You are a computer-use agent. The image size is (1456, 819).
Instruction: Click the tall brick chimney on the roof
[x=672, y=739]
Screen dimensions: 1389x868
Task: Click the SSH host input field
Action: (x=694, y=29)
+-------+
INSTRUCTIONS FOR THE TASK — Exactly the lines from the one containing "Instruction: Click the" through the last line of the material above are to be returned, with nothing else.

TASK OUTPUT —
Instruction: Click the tall brick chimney on the roof
[x=672, y=739]
Screen dimensions: 1389x868
Task: Click the SSH host input field
Action: (x=694, y=29)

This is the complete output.